Menurutnya, hal itu sebagai upayanya bertanggung jawab, karena tak bisa mengendalikan beberapa stafnya yang juga turut terlibat sebagai terdakwa dalam perkara ini.
"Saya tidak lari dari tanggung jawab, tapi saya tidak bisa kontrol semua kesalahan yang dilakukan oleh staf-staf saya."
"Sekali lagi, kesalahan mereka adalah kesalahan saya karena saya lalai," cetusnya.

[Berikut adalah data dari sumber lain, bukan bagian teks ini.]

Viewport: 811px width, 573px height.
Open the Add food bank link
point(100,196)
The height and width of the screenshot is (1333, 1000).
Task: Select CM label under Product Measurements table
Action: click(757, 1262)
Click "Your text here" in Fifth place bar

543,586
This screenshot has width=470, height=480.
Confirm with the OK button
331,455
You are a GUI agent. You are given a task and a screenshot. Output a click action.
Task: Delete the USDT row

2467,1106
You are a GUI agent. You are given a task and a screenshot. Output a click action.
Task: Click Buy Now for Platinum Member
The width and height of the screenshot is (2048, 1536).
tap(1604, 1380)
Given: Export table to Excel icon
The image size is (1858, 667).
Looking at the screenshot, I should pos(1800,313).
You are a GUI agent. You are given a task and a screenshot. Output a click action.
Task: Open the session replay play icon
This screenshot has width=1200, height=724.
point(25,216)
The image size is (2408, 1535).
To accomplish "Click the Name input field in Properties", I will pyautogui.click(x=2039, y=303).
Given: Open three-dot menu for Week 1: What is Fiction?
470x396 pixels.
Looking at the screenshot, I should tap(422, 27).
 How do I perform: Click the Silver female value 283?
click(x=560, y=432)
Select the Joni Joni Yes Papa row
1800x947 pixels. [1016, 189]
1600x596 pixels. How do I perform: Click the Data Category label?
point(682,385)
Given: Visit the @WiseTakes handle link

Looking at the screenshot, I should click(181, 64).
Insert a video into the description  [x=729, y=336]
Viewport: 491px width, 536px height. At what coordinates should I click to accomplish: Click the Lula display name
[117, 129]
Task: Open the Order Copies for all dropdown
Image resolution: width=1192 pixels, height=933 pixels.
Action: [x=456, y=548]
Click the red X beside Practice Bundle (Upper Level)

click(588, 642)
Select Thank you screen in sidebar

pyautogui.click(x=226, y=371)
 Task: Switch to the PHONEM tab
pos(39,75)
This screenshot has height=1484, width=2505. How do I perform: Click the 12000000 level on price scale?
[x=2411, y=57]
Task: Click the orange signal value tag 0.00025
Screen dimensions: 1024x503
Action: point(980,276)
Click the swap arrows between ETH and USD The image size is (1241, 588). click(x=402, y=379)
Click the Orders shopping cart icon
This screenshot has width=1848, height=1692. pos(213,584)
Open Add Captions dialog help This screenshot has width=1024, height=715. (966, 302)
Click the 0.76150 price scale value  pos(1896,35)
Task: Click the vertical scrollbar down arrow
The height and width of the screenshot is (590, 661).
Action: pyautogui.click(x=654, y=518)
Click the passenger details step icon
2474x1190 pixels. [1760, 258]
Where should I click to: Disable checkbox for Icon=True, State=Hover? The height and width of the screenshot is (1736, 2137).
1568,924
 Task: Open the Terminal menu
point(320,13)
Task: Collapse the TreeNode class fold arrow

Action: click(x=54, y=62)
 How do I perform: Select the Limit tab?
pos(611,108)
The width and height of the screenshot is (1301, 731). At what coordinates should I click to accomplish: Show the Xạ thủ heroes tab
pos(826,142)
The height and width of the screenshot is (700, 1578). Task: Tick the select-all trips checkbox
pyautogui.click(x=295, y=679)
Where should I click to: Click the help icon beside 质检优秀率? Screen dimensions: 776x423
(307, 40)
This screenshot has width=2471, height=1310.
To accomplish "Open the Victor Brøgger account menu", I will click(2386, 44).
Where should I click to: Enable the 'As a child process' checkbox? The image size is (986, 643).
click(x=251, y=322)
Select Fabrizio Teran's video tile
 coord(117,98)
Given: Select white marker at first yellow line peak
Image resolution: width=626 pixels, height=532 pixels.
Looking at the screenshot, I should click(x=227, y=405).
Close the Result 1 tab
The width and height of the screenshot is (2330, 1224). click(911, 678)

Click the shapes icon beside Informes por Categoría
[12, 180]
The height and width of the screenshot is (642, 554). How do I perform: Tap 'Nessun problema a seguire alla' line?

Sebelumnya, JPU KPK membacakan tuntutan atas perkara dugaan suap ekspor benih bening lobster alias benur, untuk terdakwa eks Menteri Kelautan dan Perikanan Edhy Prabowo.
Tuntutan itu dibacakan jaksa di ruang sidang Kusumahatmaja Pengadilan Tindak Pidana Korupsi (Tipikor) pada Pengadilan Negeri Jakarta Pusat, Selasa (29/6/2021).
Dalam tuntutannya, jaksa menyatakan Edhy Prabowo terbukti bersalah melakukan tindak pidana korupsi secara bersama-sama.
Jaksa juga menyatakan Edhy Prabowo melanggar Pasal 12 huruf a UU 31/1999 tentang Pemberantasan Tindak Pidana Korupsi.
Sebagaimana diubah dengan UU 20/2001 tentang Perubahan Atas UU 31/1999 tentang Pemberantasan Tindak Pidana Korupsi jo Pasal 55 ayat (1) ke-1 KUHP jo Pasal 65 ayat (1) KUHP.
Dengan begitu, jaksa menuntut bekas Menteri Kelautan dan Perikanan itu dengan kurungan penjara selama 5 tahun, dikurangi masa tahanan sementara.
Jaksa juga menuntut hukuman denda untuk Edhy Prabowo sebesar Rp 400 juta subsider 6 bulan.
"Menjatuhkan pidana penjara kepada Edhy Prabowo selama 5 tahun penjara dikurangi masa tahanan sementara dan denda, dengan perintah tetap ditahan" tuntut jaksa.
Edhy juga dikenakan pidana tambahan untuk membayar uang pengganti sebesar Rp 9.687.447.219 dan US$77 ribu.
"Jika tidak diganti, maka harta benda akan disita oleh negara."
"Jika harta tidak mencukupi, maka akan diganti hukuman pidana 2 tahun penjara," ucap jaksa.
Jaksa juga menuntut Edhy Prabowo dicabut hak dipilihnya sebagai pejabat publik selama 4 tahun, sejak terdakwa selesai menjalani pidana pokok.
Jaksa menyatakan hal yang memberatkan Edhy Prabowo dalam perkara ini, karena terdakwa tidak mendukung program pemerintah dalam upaya memberantas korupsi.
Dia juga dianggap tidak memberikan teladan yang baik sebagai selaku penyelenggara negara, dalam hal ini menteri.
Sedangkan hal yang meringankan, jaksa menganggap politikus Partai Gerindra itu belum pernah ditahan, serta bersikap sopan dalam persidangan, dan beberapa barang korupsi telah disita negara.
Jaksa juga menuntut uang sekitar Rp 51,7 miliar yang berada di bank garansi dalam kasus suap izin ekspor benih bening lobster alias benur, dirampas untuk negara.